Of course, this is before Congress gets hold of it and adds its perks, stops Obama cutting benefits and tax breaks for businesses (especially big business), tax rises for high income earners and other attempts to grab more revenue. It is a mid-term election year and no one wants to be seen supporting tax increases, even though the people in Oregon state have just voted in favour of tax increases (Yeah, I Know, they are West Coasters) on companies and wealthy families.

The economic underpinnings for the Budget are: growth of 2.7% this year (the IMF says 2.5%) and then 3.8% in 2011 (the IMF says 2.7%) and then more than 4% for the next three years. The real figure seems to be the unemployment estimate: 10% this year, only easing to 8.2% in 2012. Somehow growth of about 4% doesn’t sit all that well with jobless numbers of 8% and more for the next few years.

There’s still gold in them thar rice paddies.  As unlikely as it still seems, China is still the world’s biggest gold miner. Chinese gold output rose 11.3% to a record 313.98 tonnes last year.  According to statistics from China Gold Association, China became the world’s biggest miner when it moved past South Africa in 2007 for the first time and has remained in front ever since.
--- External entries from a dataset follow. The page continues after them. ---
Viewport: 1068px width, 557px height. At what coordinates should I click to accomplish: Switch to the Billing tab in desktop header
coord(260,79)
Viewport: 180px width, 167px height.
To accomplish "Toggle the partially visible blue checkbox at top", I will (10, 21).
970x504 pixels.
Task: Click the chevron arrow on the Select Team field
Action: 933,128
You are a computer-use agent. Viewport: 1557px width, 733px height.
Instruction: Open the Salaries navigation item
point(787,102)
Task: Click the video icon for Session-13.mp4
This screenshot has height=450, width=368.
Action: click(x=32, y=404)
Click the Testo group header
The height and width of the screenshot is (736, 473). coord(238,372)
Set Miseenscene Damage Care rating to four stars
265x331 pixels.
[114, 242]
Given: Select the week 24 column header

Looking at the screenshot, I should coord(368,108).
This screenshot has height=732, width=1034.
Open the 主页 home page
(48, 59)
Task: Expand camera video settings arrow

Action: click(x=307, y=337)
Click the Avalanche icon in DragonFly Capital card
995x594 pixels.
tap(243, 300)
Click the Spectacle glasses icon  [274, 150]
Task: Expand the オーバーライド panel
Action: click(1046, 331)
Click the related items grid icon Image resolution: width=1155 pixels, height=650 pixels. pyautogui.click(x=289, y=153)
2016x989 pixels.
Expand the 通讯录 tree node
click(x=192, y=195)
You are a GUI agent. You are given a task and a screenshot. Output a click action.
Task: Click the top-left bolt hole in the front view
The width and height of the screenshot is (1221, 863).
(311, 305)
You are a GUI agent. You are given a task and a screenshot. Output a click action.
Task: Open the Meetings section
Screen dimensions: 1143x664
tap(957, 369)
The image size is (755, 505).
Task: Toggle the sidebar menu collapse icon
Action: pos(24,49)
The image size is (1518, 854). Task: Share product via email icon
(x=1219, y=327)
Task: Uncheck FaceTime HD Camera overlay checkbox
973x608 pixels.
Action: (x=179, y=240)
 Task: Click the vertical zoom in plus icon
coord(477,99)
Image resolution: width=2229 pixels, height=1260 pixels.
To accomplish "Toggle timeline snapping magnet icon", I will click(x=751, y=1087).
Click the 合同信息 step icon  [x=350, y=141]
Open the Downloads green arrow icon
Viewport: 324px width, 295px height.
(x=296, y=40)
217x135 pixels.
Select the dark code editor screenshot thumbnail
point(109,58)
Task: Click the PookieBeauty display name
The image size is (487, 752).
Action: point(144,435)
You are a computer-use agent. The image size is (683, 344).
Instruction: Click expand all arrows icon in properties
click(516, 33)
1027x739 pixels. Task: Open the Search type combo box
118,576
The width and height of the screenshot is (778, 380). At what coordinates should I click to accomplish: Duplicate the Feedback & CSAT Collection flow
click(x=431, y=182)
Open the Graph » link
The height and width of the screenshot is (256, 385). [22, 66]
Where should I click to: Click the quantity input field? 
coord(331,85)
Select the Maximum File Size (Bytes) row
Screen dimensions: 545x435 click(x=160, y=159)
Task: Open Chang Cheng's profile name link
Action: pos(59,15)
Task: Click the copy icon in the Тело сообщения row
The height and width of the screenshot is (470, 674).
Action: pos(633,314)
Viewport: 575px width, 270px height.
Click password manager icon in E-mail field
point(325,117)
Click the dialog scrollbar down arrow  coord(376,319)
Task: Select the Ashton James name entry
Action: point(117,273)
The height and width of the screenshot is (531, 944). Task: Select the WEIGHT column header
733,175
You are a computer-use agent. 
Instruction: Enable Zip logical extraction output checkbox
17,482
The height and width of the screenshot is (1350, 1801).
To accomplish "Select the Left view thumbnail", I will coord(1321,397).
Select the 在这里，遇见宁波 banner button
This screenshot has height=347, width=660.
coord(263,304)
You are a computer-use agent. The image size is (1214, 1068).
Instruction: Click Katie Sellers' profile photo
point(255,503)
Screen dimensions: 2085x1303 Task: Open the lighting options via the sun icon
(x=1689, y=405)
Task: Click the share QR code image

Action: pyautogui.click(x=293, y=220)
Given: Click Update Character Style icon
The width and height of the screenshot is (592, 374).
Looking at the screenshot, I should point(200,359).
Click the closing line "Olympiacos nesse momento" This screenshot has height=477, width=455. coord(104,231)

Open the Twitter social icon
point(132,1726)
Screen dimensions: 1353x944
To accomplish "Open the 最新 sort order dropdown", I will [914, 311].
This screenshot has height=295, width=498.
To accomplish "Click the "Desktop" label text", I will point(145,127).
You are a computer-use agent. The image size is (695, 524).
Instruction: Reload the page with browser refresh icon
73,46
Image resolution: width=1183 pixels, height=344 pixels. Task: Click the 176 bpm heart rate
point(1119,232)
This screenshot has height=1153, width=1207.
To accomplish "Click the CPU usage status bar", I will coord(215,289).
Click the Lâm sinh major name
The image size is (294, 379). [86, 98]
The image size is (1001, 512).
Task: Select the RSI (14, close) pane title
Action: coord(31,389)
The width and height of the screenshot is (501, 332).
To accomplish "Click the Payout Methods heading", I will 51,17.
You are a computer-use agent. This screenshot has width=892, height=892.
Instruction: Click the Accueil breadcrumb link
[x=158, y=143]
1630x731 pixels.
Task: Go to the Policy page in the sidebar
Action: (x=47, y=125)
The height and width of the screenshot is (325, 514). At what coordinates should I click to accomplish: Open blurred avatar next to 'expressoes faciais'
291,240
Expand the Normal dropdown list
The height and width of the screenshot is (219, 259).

Australia is running second.

How Westpac keeps house prices up. With house prices soaring, its gratifying to know that Westpac CEO Gail Kelly has done her bit to prop up property prices in Sydney (up 12.8% last year according to the ABS yesterday). The Sydney Morning Herald reports today that Kelly paid about $9 million (less than a year’s salary) for a mansion at Terrey Hills, at the back of Sydney’s northern beaches.

“It’s a record price for a northern beaches equestrian property. The two-hectare resort-style property comes with a five-bedroom, five-bathroom house. There is also a guesthouse on the bushland estate with views towards the city skyline,” reports the SMH.  “It was sold by former Vivendi Water chairman Kevin Doyle, who bought it for $3.65 million in 2005.”

The new acquisition comes with heated indoor pool, spa, floodlit tennis court and equestrian facilities with Olympic arena, and all on a banker’s mortgage.

RBA governor Glenn Stevens lives more modestly, in the Sutherland area of Sydney’s south.

The Next Big Thing is soft and cold. An Italian university dedicated to ice cream has seen a 90% jump in enrolment as retrenched business executives look for a new career, according to the London Telegraph. More than 6000 people attended the £600-a-week courses offered by the Gelato University in Bologna in 2008 but enrolments nearly doubled last year.  La Dolce Vita con gelati?